Material provided —
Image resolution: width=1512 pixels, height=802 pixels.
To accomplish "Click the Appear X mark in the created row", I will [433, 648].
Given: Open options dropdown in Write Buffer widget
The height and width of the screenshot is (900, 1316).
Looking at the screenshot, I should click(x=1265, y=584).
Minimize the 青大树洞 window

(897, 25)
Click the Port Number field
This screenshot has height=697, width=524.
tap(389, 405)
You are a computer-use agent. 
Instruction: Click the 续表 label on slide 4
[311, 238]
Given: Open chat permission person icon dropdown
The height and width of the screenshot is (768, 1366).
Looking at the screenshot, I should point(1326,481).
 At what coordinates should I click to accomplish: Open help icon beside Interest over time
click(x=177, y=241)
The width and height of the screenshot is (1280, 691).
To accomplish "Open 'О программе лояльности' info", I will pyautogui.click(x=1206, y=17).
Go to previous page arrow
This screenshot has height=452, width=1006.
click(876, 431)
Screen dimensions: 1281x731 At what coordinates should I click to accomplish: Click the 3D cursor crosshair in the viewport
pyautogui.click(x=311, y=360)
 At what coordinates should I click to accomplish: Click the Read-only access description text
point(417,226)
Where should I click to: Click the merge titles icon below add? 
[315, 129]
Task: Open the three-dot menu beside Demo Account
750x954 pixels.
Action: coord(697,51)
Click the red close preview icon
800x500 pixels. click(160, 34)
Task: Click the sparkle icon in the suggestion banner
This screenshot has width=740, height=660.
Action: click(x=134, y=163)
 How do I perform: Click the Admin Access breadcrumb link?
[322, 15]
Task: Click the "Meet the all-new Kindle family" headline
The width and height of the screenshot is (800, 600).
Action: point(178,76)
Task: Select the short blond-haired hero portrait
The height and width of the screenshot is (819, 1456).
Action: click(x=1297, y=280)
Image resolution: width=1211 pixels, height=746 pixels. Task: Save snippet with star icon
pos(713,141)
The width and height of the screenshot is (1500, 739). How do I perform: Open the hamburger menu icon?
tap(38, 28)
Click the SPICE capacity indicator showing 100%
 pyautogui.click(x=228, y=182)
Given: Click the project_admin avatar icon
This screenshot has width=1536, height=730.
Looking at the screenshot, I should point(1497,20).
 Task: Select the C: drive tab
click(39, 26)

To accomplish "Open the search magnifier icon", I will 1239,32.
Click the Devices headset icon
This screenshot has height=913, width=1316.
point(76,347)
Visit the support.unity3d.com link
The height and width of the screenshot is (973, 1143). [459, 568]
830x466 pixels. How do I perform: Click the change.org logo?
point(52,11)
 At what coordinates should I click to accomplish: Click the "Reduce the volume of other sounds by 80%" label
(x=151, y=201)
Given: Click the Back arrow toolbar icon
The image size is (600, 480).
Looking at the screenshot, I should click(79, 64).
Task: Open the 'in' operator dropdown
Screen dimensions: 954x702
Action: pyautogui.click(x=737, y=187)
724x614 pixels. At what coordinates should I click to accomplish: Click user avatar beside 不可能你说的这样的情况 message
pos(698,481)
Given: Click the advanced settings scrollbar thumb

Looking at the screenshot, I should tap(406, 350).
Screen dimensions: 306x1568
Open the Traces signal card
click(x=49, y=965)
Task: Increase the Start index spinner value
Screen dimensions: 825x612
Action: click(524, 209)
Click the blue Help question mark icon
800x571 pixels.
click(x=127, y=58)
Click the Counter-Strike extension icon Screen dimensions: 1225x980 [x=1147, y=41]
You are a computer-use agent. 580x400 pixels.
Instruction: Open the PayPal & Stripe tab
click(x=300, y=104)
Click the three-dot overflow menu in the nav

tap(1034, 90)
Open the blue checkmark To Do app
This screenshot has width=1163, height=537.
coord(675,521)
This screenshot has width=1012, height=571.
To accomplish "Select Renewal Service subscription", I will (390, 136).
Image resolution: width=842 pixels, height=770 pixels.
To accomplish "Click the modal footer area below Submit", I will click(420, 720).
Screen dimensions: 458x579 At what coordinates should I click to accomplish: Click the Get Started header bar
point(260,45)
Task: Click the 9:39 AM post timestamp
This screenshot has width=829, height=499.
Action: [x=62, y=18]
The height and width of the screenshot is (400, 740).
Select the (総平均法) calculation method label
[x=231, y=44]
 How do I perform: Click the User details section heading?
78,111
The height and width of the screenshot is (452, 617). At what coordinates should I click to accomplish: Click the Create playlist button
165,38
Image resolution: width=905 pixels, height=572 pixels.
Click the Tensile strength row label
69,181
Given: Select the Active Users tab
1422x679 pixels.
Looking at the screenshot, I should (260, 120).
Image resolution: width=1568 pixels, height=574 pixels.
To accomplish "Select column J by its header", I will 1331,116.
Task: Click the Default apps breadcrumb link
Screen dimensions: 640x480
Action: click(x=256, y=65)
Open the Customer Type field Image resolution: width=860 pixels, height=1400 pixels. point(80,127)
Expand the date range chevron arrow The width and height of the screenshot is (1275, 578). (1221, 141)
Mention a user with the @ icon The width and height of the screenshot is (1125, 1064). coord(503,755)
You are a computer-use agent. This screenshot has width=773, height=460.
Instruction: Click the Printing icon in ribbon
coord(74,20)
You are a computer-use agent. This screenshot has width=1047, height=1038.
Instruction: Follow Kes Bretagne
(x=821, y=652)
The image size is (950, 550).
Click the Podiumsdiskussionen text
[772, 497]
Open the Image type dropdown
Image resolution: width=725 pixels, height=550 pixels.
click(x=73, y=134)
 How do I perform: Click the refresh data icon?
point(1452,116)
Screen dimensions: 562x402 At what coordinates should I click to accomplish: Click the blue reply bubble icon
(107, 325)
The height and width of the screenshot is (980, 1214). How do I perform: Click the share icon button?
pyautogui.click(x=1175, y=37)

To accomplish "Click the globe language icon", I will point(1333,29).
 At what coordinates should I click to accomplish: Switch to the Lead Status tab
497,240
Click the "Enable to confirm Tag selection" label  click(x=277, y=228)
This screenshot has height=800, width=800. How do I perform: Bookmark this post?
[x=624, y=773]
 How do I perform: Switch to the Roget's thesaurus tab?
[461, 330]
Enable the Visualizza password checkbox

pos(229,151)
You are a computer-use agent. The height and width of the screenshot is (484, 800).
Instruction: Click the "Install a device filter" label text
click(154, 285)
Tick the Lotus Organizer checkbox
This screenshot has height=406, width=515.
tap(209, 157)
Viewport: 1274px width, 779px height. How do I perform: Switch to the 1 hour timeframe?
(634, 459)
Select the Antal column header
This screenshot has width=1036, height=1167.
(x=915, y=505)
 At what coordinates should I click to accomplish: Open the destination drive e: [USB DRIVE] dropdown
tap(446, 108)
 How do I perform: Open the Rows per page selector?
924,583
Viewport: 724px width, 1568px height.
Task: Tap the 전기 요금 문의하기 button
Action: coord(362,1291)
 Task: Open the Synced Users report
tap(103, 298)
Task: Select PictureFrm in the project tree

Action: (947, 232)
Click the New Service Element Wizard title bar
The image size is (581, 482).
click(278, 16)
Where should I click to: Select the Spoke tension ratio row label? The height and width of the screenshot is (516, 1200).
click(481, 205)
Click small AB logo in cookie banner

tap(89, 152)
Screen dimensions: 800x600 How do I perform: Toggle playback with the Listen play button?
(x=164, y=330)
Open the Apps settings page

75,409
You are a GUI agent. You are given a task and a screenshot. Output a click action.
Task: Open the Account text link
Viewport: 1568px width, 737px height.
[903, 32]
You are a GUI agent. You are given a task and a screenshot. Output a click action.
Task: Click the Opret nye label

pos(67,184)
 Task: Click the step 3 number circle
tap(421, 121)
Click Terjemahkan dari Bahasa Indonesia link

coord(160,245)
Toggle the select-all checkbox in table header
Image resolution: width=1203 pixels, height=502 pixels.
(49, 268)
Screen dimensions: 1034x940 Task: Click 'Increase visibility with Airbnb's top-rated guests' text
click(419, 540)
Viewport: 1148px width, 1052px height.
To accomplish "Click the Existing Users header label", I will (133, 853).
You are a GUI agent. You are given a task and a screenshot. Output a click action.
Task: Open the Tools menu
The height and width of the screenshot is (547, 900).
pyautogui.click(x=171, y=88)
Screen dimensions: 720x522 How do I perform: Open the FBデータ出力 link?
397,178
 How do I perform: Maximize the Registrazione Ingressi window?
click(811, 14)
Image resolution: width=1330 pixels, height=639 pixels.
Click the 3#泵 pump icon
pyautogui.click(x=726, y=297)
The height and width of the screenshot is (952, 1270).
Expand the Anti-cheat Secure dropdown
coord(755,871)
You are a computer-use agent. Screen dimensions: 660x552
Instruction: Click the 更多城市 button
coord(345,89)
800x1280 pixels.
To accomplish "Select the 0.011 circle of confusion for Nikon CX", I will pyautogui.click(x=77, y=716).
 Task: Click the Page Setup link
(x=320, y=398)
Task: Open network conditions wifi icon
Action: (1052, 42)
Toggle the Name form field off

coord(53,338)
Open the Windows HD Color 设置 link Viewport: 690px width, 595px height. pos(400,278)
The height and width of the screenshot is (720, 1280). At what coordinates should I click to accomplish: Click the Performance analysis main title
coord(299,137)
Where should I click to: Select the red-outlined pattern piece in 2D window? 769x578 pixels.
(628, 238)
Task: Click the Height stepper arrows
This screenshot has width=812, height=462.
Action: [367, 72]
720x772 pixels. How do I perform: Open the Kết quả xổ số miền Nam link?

Required work —
If a line of the listing above contains "agent", pick it out and copy it.

Answer to this problem —
You are a computer-use agent. 
You are a computer-use agent. 580x400 pixels.
You are a computer-use agent. This screenshot has width=773, height=460.
You are a computer-use agent. This screenshot has width=1047, height=1038.
You are a computer-use agent. The height and width of the screenshot is (484, 800).
You are a GUI agent. You are given a task and a screenshot. Output a click action.
You are a GUI agent. You are given a task and a screenshot. Output a click action.
You are a GUI agent. You are given a task and a screenshot. Output a click action.
You are a computer-use agent. Screen dimensions: 660x552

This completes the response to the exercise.